The mediators responsible for the augmentation of sema7A in vivo on airway EOS after an allergen challenge are unknown. Possible candidates are IL-3 and/or GM-CSF. We have confirmed our earlier finding that airway allergen challenge leads to increased levels of IL-3 in BAL fluid [26]. In support for a role of IL-3 in asthma, serum IL-3 levels are higher in poorly controlled asthmatics [33]. Moreover, IL-3-positive cells are more abundant in BAL cells from subjects with asthma compared to control subjects, and their numbers escalate with asthma symptoms [34]. Finally, IL-3 levels are heightened in ex vivo-activated T lymphocytes from severe asthmatic subjects [35].
EOS expression of sema7A is yet another avenue by which EOS may drive fibroblasts toward a more profibrotic phenotype. We have showed here that fibroblasts in contact with sema7A produce more alpha-smooth muscle actin. However, a deeper analysis of EOS function on fibroblasts via sema7A would require co-cultures, and the use of blocking anti-sema7A or anti-plexin C1 antibodies, which are to date unavailable. Sema7A is considered a requirement for TGF-β1-induced fibrosis and accumulation of extracellular matrix proteins (ECM) in the lung [6, 36]. Importantly, EOS themselves have been reported to be the main source of TGF-β1 in the airways of asthmatic subjects [37], and both airway eosinophilia and TGF-β1 correlate with asthma severity [38]. In addition, the presence of EOS in the airway associates with deposition of ECM in both human and mouse models of allergen-induced airway inflammation models [16–18].

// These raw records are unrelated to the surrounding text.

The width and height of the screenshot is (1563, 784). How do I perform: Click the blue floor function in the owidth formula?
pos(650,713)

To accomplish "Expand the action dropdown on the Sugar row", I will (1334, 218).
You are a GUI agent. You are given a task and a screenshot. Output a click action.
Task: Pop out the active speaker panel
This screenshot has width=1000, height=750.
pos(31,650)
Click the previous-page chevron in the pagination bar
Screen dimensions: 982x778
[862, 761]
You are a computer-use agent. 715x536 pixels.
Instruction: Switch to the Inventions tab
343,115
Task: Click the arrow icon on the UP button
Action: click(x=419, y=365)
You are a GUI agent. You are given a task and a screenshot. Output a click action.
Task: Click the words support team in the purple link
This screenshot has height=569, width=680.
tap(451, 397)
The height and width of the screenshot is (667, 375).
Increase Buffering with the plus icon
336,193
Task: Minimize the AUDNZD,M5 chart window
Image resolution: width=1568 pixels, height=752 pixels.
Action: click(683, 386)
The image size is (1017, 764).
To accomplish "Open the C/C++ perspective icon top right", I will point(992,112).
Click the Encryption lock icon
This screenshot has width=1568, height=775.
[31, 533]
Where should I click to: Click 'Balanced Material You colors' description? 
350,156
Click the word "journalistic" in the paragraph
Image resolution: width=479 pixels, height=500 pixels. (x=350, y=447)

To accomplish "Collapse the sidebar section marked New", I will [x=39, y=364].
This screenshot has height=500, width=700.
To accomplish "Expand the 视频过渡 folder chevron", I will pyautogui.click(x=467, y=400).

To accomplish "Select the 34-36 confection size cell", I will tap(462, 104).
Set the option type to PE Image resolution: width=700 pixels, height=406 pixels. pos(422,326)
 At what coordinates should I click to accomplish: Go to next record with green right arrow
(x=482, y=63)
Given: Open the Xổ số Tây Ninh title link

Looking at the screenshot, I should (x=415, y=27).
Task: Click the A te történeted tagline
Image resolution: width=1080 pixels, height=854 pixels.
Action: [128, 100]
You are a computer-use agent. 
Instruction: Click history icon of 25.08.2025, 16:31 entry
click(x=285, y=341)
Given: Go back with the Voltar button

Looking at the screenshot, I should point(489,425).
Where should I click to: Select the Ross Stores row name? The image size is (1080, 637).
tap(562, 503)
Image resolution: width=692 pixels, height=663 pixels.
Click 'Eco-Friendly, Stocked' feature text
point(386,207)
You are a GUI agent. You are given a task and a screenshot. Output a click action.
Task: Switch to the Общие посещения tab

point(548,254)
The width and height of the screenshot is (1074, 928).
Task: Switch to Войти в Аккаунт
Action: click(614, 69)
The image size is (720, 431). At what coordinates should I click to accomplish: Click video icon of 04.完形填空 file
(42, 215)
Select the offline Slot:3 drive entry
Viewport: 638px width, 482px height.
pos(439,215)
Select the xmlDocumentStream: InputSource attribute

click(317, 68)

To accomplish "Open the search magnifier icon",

Finally, the interaction of EOS with plexin C1 and the potential interaction with β1 integrins by sema7A will bring new insight toward understanding EOS biology. We showed here that IL-3-activated EOS strongly bind to plexin C1. Through the sema7A/plexin C1 interaction, EOS may affect the function of other hematopoietic cell types. For instance, sema7A interaction with plexin C1 expressed on dendritic cells is known to impair their migration [30]. Also, sema7A should allow functional interaction of EOS with other β1 integrin-expressing cells such as epithelial cells, endothelial cells, or fibroblasts.
In conclusion, our study describes, for the first time, expression of sema7A on EOS. Furthermore, we demonstrate that IL-3 is a strong activator of sema7A protein production. In vivo, IL-3 is upregulated after an allergen challenge, and airway EOS display high levels of sema7A, a protein that is known to enhance pro-inflammatory cytokine production and fibrosis/remodeling in lung diseases.
Supplementary Material
Highlights.
Semaphorin 7A is known to be critical for the induction of lung remodeling.
We show that human airway eosinophils are a major carrier of semaphorin 7A.
IL-3 is a strong inducer of de novo semaphorin 7A protein on blood eosinophils.
Semaphorin 7A directly induces alpha-SMA in human bronchial fibroblasts.
We propose that eosinophils can increase tissue remodeling via semaphorin 7A.
Acknowledgments
The authors thank the subject volunteers who participated in this study, the staff of the Eosinophil Core facility for blood eosinophil purification, and our research nurse coordinators for subject recruitment and screening.
Funding Support: This work was supported in part by a Program Project Grant P01 HL088594 and Clinical and Translational Research Center Grant UL1 RR025011 and UL1 TR000427 from the National Institutes of Health.
Abbreviations
- BAL
bronchoalveolar lavage
- SBP-Ag
segmental bronchoprovocation with allergen
- EOS
eosinophils
- RT-qPCR
real-time quantitative PCR
- sema7A
semaphorin 7A
Footnotes
Conflict of Interest Statement
None of the authors has conflicts of interest with the present study.